Sequential agent achieves minimal ARD: each prediction reads exactly k=3 bits. The ARD of 1 float means each bit read is immediately used (no cache miss). This is the theoretical minimum for energy-efficient parity computation.

What didn't work¶

Value-aware Q-learning fails completely: the initial implementation tracked (queried_bits, queried_values) as state, giving ~50% accuracy (random chance). The state space explodes to O(n^k * 2^k) and the Q-table never converges.
Sequential Q-learning is slower than bandit: 4000-12000 episodes to converge vs. ~C(n,k) for bandit.

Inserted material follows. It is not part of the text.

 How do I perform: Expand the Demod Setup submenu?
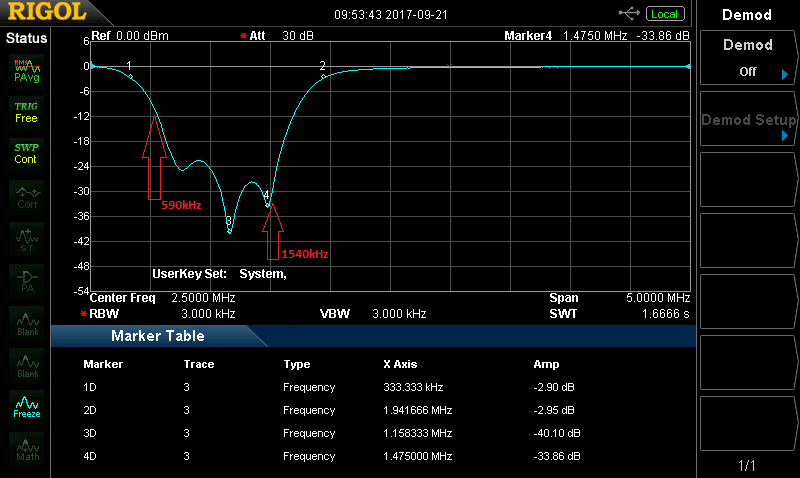pos(747,121)
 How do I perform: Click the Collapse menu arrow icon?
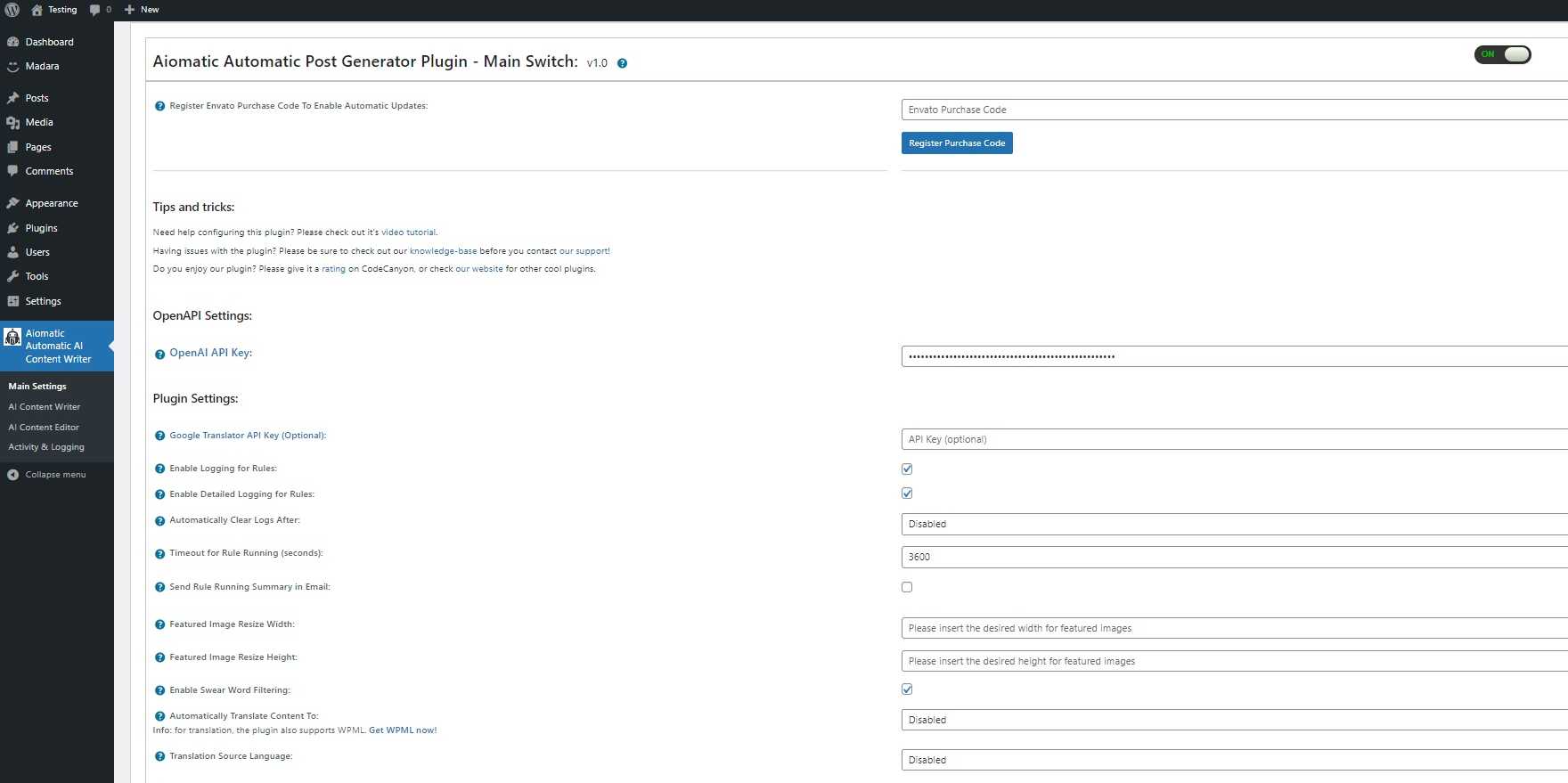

The sequential agent must learn a policy over k steps, whereas the bandit directly evaluates complete subsets.
Bandit UCB has high ARD: each arm pull evaluates a batch of 50 samples, reading k*50=150 floats per pull. This is necessary for accurate reward estimation but is much less memory-efficient than the sequential agent's 3 reads per prediction.

Key insight: the information-theoretic view¶

The bandit finds the correct arm after exactly C(n,k) pulls because it must try each arm at least once. This matches the information-theoretic lower bound: distinguishing 1 correct subset from C(n,k)-1 wrong ones requires at least C(n,k) observations. The sequential agent is slower because it explores incrementally, but once converged, it achieves the optimal k reads per prediction.

Comparison with other approaches¶

Method	n=10/k=3 time	n=20/k=3 time	Reads per prediction
Bandit UCB	0.034s	0.12s	k*batch (150)
Sequential QL	0.61s	2.40s	k (3) -- optimal
Random search (exp_evolutionary)	~0.01s	~0.01s	n_train*k (1500)
SGD neural net	0.12s	0.12s	n (all bits)

The sequential QL agent is the only approach that achieves the theoretical minimum of k reads per prediction at inference time. All other methods read more data per prediction.

Open Questions¶

Can the sequential agent scale to k=5 or larger? The value-blind state space grows as sum C(n,j) for j < k, which is still polynomial for small k.
A neural network policy (DQN) could replace the Q-table and potentially handle larger n by generalizing across states.
Hybrid: use bandit to identify candidate subsets, then train a sequential agent restricted to top candidates.

Files¶

Experiment: src/sparse_parity/experiments/exp_rl.py
Results: results/exp_rl/results.json